_Requirement_. Return a copy of every line in the records that includes the word "agent".

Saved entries
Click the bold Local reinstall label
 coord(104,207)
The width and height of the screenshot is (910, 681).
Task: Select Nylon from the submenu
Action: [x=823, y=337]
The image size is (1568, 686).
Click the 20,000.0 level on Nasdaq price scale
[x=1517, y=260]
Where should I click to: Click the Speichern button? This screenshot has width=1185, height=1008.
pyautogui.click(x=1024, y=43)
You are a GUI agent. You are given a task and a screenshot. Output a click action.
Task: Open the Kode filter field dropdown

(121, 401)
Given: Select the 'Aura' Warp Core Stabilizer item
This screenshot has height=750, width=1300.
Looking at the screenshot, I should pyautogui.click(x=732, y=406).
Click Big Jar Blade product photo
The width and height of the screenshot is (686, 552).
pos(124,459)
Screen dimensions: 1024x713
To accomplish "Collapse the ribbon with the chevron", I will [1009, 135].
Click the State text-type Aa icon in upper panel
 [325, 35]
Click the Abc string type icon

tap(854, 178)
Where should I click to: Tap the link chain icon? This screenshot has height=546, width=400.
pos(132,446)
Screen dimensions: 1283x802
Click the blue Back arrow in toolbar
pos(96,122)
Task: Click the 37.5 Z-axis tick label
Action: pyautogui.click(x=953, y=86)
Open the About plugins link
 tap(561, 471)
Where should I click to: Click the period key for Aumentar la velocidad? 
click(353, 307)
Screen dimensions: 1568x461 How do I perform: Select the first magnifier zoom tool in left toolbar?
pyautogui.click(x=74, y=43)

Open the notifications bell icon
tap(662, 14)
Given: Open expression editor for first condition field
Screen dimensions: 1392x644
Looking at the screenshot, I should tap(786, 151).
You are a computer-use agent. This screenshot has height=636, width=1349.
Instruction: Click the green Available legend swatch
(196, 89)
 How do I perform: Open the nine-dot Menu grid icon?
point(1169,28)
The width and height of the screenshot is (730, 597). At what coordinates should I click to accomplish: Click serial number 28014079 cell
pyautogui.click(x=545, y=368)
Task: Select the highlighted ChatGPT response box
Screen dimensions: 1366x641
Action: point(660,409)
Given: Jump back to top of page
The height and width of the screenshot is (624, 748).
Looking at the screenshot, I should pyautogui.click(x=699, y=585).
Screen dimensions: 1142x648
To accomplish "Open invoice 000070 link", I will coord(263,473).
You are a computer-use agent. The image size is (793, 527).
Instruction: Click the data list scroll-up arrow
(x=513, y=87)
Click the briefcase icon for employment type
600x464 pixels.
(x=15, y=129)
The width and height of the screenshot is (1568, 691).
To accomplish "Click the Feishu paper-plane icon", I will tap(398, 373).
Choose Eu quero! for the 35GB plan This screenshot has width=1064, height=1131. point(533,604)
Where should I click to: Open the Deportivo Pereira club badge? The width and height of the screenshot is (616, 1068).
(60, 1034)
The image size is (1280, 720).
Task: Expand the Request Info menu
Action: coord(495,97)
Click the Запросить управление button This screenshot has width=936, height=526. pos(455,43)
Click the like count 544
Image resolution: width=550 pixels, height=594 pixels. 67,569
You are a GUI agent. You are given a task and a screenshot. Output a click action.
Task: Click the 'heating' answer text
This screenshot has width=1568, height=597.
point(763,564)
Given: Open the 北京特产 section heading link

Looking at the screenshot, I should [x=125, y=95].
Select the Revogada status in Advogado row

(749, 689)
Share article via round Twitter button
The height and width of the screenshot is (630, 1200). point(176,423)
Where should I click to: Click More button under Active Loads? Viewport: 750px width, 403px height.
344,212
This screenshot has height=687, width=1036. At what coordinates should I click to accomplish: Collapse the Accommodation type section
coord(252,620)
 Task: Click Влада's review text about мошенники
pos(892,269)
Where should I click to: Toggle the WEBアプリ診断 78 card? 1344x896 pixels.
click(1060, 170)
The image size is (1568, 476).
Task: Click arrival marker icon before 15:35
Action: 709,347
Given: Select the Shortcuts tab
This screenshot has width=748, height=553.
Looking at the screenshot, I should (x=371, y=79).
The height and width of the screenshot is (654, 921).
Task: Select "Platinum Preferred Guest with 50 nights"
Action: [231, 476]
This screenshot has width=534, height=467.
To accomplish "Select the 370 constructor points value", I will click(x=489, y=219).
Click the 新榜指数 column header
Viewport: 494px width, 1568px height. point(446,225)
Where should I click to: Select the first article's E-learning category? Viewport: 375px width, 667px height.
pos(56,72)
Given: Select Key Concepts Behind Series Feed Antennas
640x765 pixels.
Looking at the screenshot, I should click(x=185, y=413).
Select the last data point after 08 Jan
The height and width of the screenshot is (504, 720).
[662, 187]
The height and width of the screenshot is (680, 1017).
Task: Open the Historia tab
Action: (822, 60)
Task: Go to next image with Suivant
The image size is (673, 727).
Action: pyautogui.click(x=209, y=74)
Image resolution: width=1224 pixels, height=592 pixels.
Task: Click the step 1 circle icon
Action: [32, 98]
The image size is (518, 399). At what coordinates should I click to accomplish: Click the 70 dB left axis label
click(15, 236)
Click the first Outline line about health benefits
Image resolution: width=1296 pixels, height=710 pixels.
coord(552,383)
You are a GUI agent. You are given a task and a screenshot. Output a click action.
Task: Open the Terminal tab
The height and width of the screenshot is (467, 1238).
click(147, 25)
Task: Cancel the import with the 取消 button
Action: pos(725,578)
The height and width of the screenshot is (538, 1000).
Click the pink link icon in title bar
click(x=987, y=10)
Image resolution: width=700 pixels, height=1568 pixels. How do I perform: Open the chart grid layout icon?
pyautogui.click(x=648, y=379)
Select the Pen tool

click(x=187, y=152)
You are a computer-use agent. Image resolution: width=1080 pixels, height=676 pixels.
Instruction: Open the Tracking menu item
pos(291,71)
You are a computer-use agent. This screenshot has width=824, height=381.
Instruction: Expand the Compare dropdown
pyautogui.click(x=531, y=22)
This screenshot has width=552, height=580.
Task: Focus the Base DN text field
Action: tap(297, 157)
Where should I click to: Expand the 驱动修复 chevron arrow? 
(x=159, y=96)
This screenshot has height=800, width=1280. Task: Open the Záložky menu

_Answer space_.
You are a GUI agent. You are given a task and a screenshot. Output a click action.
You are a computer-use agent. This screenshot has height=636, width=1349.
You are a computer-use agent. The image size is (793, 527).
You are a GUI agent. You are given a task and a screenshot. Output a click action.
You are a GUI agent. You are given a task and a screenshot. Output a click action.
You are a computer-use agent. Image resolution: width=1080 pixels, height=676 pixels.
You are a computer-use agent. This screenshot has width=824, height=381.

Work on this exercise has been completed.